Thomas Aston (died 1412/13) was an English politician. He sat as MP for Staffordshire in January 1380, April 1384, September 1388, 1393, 1399, and 1406.

== Offices held ==
He also served as assessor of a tax in Staffordshire in May 1379.

He also served as commissioner to arrest malefactors in Staffordshire in June 1380; commissioner to put down the rebels of 1381 in March 1382; commissioner of inquiry concerning illegal sale of wine in Stafford in November 1382 and March 1383, concerning murder in November 1383, April 1388, November 1390, and December 1390, concerning regrating and forestalling in Staffordshire and Warwickshire in April 1391, in Calais temple under Richard II concerning delapidations, concerning concealment of royal revenues in Staffordshire and Shropshire in June 1406, concerning abuses at the King's chapel at Tattenhall in Cheshire in February 1411, September 1411, and November 1411; commissioner to suppress treasonous rumours in Staffordshire in May 1402; and commissioner to raise a royal loan in Staffordshire and Shropshire in June 1406.

He also served as forester of Cannock Chase in Staffordshire by June 1385; justice of the peace of Staffordshire from 28 May 1386 till November 1389, 28 June 1390 till November 1397, 28 November 1399 till February 1406; collector of a royal aid in Staffordshire in December 1401; collector of taxes in Staffordshire in March 1404.

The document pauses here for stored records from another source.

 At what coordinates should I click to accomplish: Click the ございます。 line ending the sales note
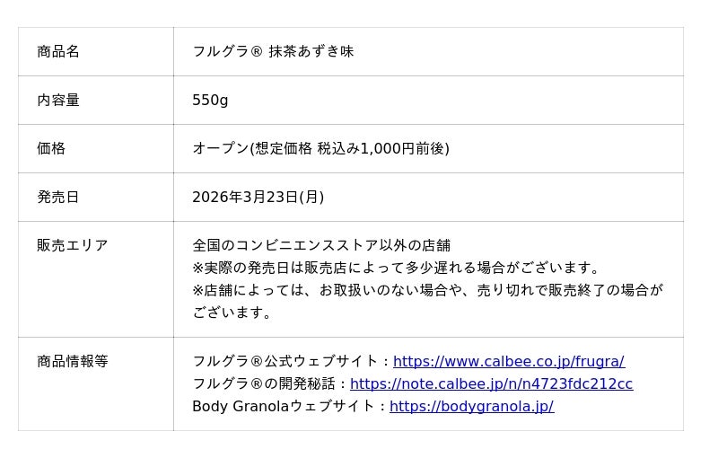point(232,313)
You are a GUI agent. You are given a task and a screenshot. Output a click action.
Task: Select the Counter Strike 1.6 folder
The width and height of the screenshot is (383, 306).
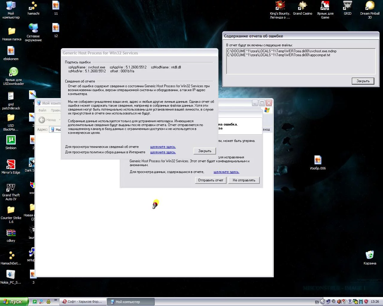click(11, 210)
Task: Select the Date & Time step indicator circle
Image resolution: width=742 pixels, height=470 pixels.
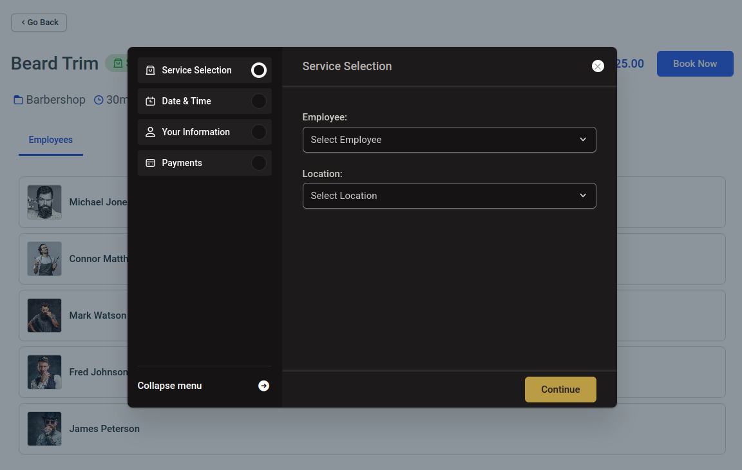Action: 258,101
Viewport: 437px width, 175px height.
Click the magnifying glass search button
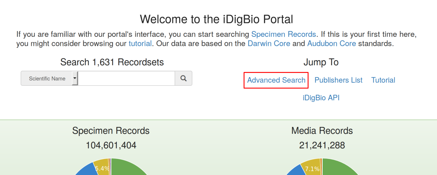click(184, 78)
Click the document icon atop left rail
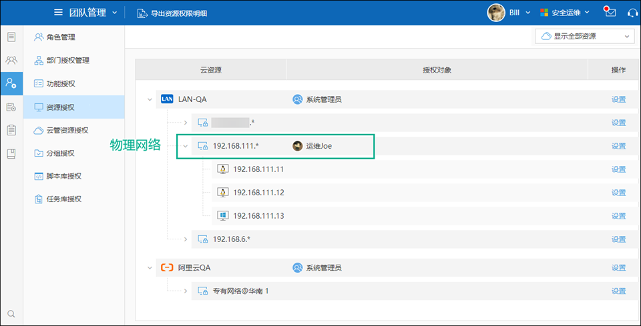Screen dimensions: 641x326 click(x=11, y=37)
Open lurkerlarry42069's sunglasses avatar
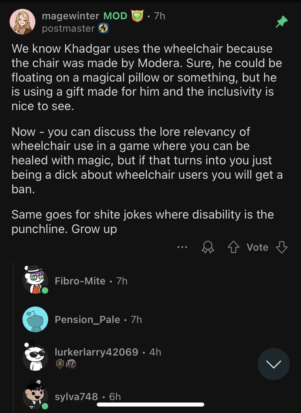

He also served as treasurer of the household of Edmund, Earl of Stafford by Michaelmas 1402 till before Michaelmas 1405 and sheriff of Staffordshire from Michaelmas 1409 till 29 November 1410.

== Family ==
He was the son of Sir Roger Aston by his wife Isabel. By October 1385, he was married to Elizabeth Cloddeshall, the widow of Sir William Devereux and they had at least one son, Sir Roger Aston.